Jister13
Jister13

Reputation: 203

Replace all text between braces { } in Java with regex

I have a long string with numerous occurences of text between { } that I would like to remove however when I do this:

data = data.replaceAll("{(.*?)}", "");

i get an error, so what am I doing wrong / how should I go about doing this?

Upvotes: 5

Views: 20521

Answers (5)

Wiktor Stribiżew
Wiktor Stribiżew

Reputation: 627469

When you need to match a substring from a single character up to another single character, the best regex solution is to use the delimiters and insert in-between them a negated character class that matches any character but the delimiter characters.

So, the basic pseudo pattern is

a  [^ ab  ]*  b

where:

  • a - a starting delimiter
  • [^ab]* - zero or more characters other than a and b
  • b - a trailing delimiter.

So, to replace all text between { and } (between braces), use

String data = "text 1 {\ntext 2\ntext 3\n}";
System.out.println(data.replaceAll("\\{[^{}]*}", ""));
// => text 1

See the IDEONE demo

Note that in Java regex, { and } do not have to be escaped inside the character class, and } does not have to be escaped even outside of it. Only { outside of a character class must be escaped (or put into a character class) so as not to form a limiting quantifier construct.

Upvotes: 0

roblovelock
roblovelock

Reputation: 1981

This will replace all text between curly brackets and leave the brackets This is done using positive look ahead and positive look behind

data = data.replaceAll("(?<=\\{).*?(?=\\})", "");

"if (true) { calc(); }" becomes "if (true) {}"

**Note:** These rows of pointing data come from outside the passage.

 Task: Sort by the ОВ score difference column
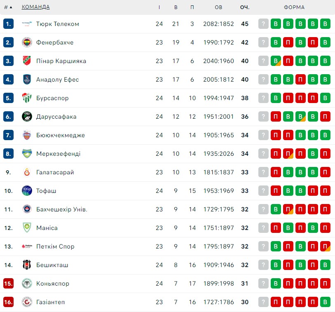(218, 7)
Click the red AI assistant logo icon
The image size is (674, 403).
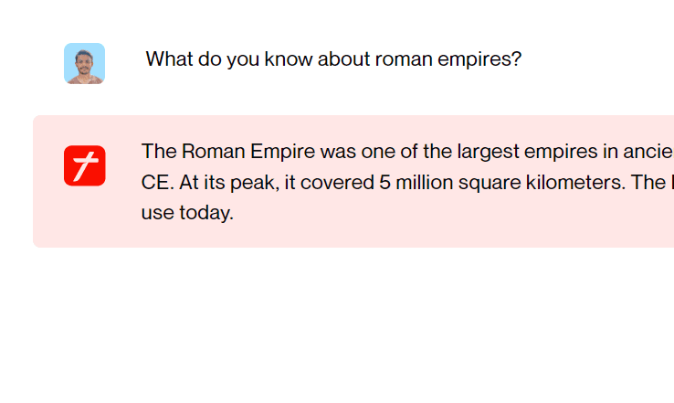(x=84, y=165)
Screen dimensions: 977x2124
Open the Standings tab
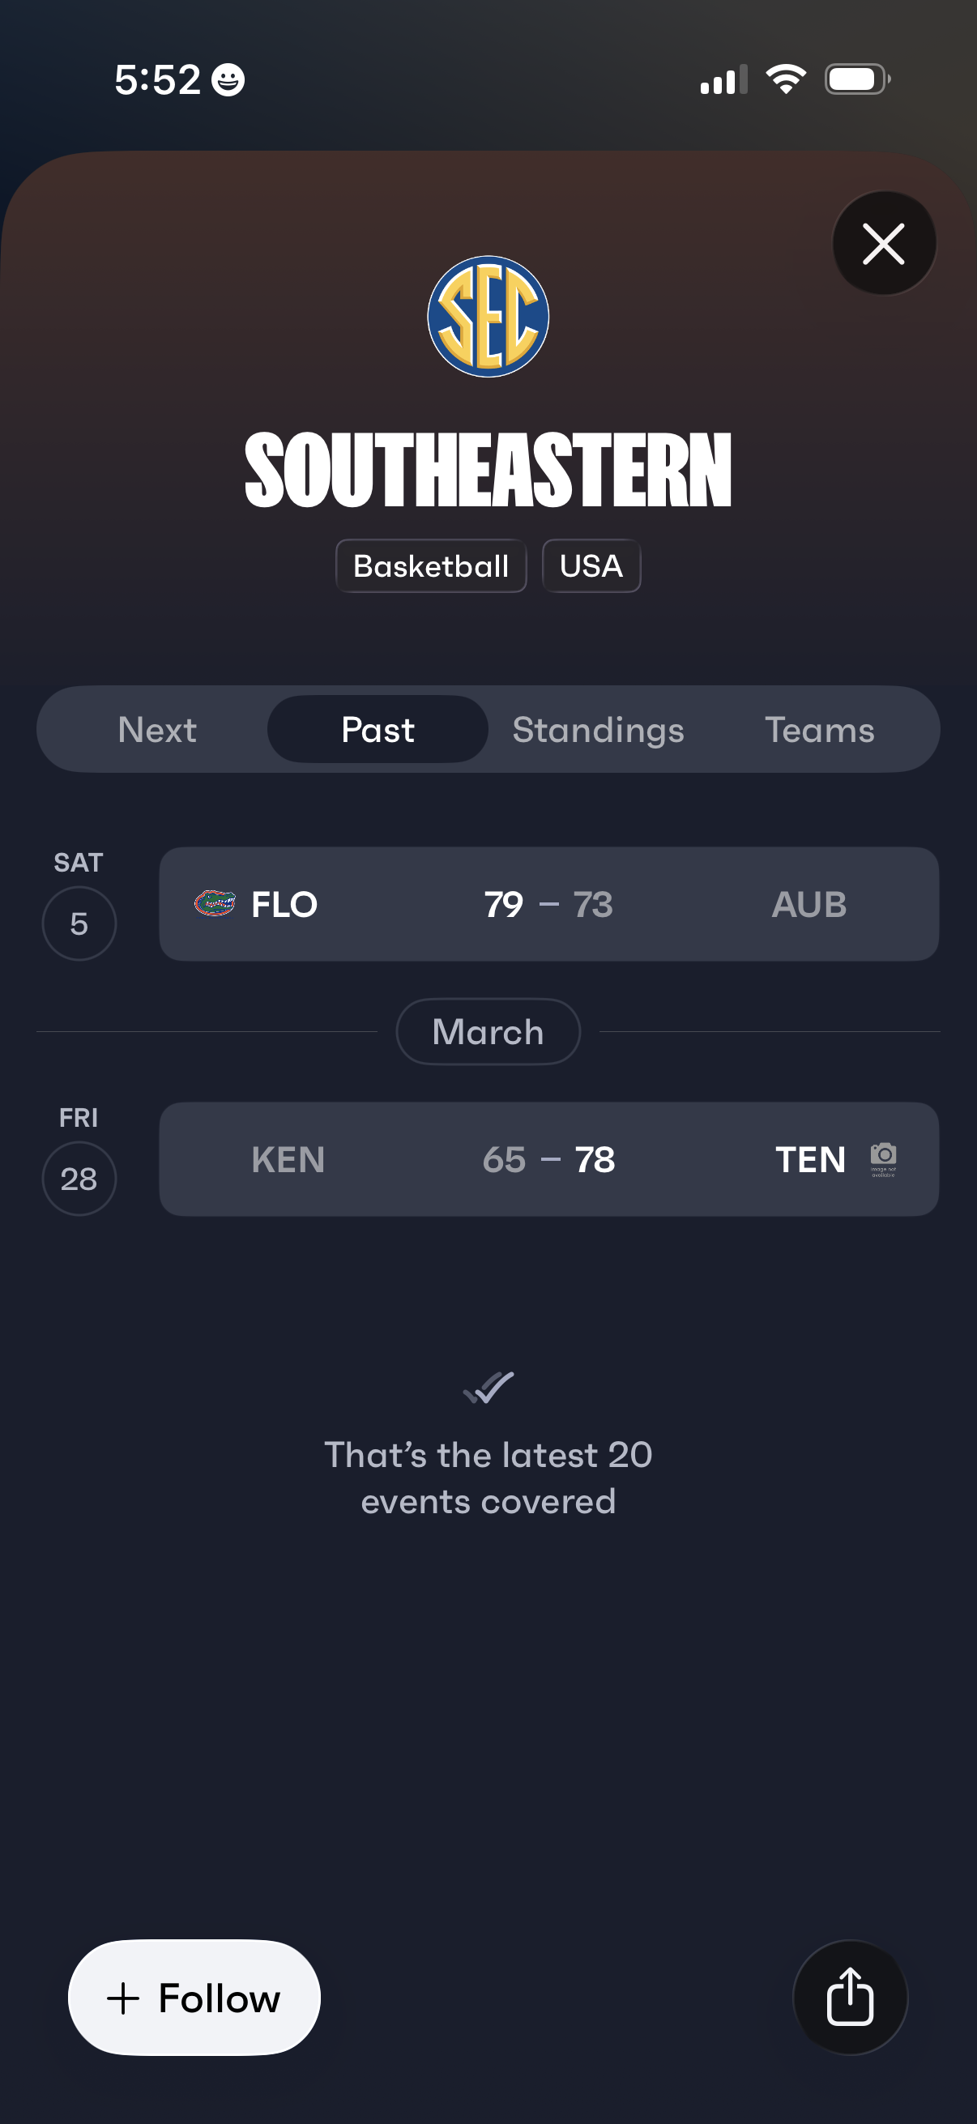click(598, 729)
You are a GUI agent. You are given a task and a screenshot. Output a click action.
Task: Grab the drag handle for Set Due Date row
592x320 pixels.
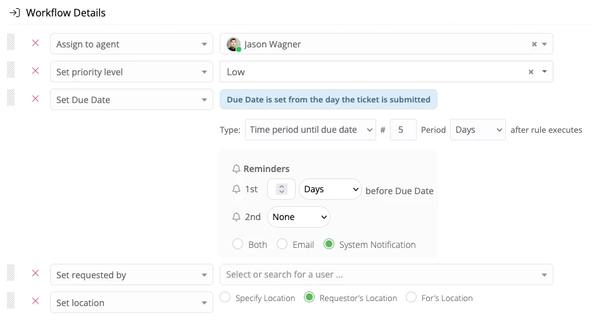coord(11,99)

This will replace all text between curly brackets and remove the brackets

data = data.replaceAll("\\{.*?\\}", "");

"if (true) { calc(); }" becomes "if (true)"

This will replace all text between curly brackets, including new lines.

data = Pattern.compile("(?<=\\{).*?(?=\\})", Pattern.DOTALL).matcher(data).replaceAll("");

"if (true) { \n\t\tcalc();\n }" becomes "if (true) {}"

Upvotes: 15

Rohit Srivastava
Rohit Srivastava

Reputation: 91

try this, may this will help you.

String refinedData = new String(data);
Pattern p = Pattern.compile("\\{[^\\}]*\\}");
Matcher m = p.matcher(data);
while(m.find()){
    String d = data.substring(m.start(), m.end());
    refinedData = refinedData.replace(d, "");
}

Upvotes: 1

Cruncher
Cruncher

Reputation: 7796

In general, this is a job that's not suited for regex to begin with. Usually if "{ text }" is possible then so is: "{ { text1 } { text2 } }" which cannot be parsed properly with regex.

This is the same reason why XML/HTML parsers do not use regex

Upvotes: 1

Rohit Jain
Rohit Jain

Reputation: 213391

You need to escape the opening brace as it denotes the start of the quantifier - {n} in regex. And you don't really need that capture groups, so remove it.